В неделю Жен-Мироносиц пришёл помысел — отпроситься к Старцу в Загорск. Гнилушки пособирать. Или — что благословит. Вечером шла к матери Лукии с твёрдым намерением просить согласия на поездку. Вечер был прохладный. Пока подошла к келье схимницы, уже зуб на зуб не попадал. Решила от поездки отказаться. Даже помысел не рассказала, будто помысел совсем чужой был. Бывают такие помыслы. Хочется, например, кофе с ароматом ирландского ликёра. Или тирамису с вишней. Или мысль на компьютере набрать и сохранить как отдельный файл в папке «Мои документы». Я их даже за желания не считаю.
Иногда приходит довольно сильное чувство, что я никогда не выйду из обители. Даже не хочется выходить. Будто так и должно быть — всегда. Будто немного жить осталось. Но это очередная лишняя мысль, плотская.
Великое мужество — прожить всю жизнь, от капли до капли. От первой слезы до последней мокроты. Волнуясь, соглашаясь с повышенными к себе требованиями, падая, соглашаясь со своими немощами. Лучше, конечно, если бы не падая — да невозможно. Падать ведь не обязательно. Времени, отпущенного для жизни, так мало, будто это только три-четыре года. Будто от встречи — до расставания. Здравствуй — прощай. Страшно, на самом деле. И укорачивать этот крошечный век совсем не надо. Лучше жить, как Бог предлагает. Будто спасаешься из какого плена.

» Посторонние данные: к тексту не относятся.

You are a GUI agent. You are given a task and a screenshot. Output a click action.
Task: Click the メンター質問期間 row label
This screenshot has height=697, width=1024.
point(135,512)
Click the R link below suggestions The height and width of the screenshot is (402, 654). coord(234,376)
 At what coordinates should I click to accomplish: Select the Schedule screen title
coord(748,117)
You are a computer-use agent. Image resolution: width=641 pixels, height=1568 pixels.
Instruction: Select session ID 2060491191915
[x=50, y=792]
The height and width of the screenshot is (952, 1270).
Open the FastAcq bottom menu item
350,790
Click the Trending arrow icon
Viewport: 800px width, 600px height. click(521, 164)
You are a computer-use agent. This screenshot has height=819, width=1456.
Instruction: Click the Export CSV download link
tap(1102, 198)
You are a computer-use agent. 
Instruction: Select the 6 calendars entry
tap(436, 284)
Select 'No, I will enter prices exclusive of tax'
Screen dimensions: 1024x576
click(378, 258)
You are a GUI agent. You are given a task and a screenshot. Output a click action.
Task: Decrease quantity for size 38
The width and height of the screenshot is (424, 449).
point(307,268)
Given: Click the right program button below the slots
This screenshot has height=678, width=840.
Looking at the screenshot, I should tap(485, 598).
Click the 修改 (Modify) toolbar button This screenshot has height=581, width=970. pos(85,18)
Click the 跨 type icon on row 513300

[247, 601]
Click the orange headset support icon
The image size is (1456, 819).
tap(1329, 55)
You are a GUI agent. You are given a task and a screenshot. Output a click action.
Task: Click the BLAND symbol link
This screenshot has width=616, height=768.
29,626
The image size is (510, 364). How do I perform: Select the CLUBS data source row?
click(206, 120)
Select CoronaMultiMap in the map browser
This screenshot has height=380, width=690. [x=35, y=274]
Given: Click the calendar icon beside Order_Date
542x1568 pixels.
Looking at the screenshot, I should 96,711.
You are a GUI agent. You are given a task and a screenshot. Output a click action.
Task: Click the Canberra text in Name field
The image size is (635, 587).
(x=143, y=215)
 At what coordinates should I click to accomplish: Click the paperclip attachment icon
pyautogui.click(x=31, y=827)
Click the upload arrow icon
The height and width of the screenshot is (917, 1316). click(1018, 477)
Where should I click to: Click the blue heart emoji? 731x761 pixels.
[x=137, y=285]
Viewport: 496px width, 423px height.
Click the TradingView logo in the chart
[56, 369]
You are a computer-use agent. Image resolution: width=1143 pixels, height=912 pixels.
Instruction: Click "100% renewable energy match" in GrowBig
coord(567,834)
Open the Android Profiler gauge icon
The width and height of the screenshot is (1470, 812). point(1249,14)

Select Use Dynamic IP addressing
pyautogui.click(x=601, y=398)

Заканчиваю письмо. Думается, что восьмого письма не будет. Теперь вместо писем — одни только теневые воспоминания: без лица, и без имени. Что ж, ты сам выбрал их.
Когда-то, ещё на пути в обитель, старалась представить, и не могла представить, какие лица были у тебя и у Мани, когда вы нашли записку. Ведь для нас троих уже были куплены билеты к Чёрному Морю. Сдала свой билет; нужны были деньги. И купила билет в П… Билет в новую жизнь. Наивно и решительно, так ведь по-твоему.
Прощай, когда-то, и теперь — любимый человек. Христос оказался милостивым. Думала, что никого не буду любить, что возненавижу людей. Но Господь послал тебя, твою прочную и одновременно изменчивую дружбу. Конечно, больше говорится о твоей дружбе, чем она была на самом деле, да ладно. Твоё словцо: прорвёмся!
Окаянная послушница Вера.

Как именно и кто передал письма покойной монахини Любови матери схимнице Лукии, неизвестно, да и старая монахиня не рассказала бы. Возможно, их нашла мать Анастасия, и передала старице. Знал ли отец Игнатий о кончине своей духовной дочери, сказать не могу. Но письма покойной в виде назидания некоторое время читались сёстрами обители. Мать игумения Анна, хотя не находила их благочестивыми и полезными для чтения в монастыре, читать не запрещала. Особенно молодым монахиням.

Что касается некоего Андрея, в письмах монахини Любови упоминаемого, то о нём решительно ничего не известно. Да, кажется, и не надобно.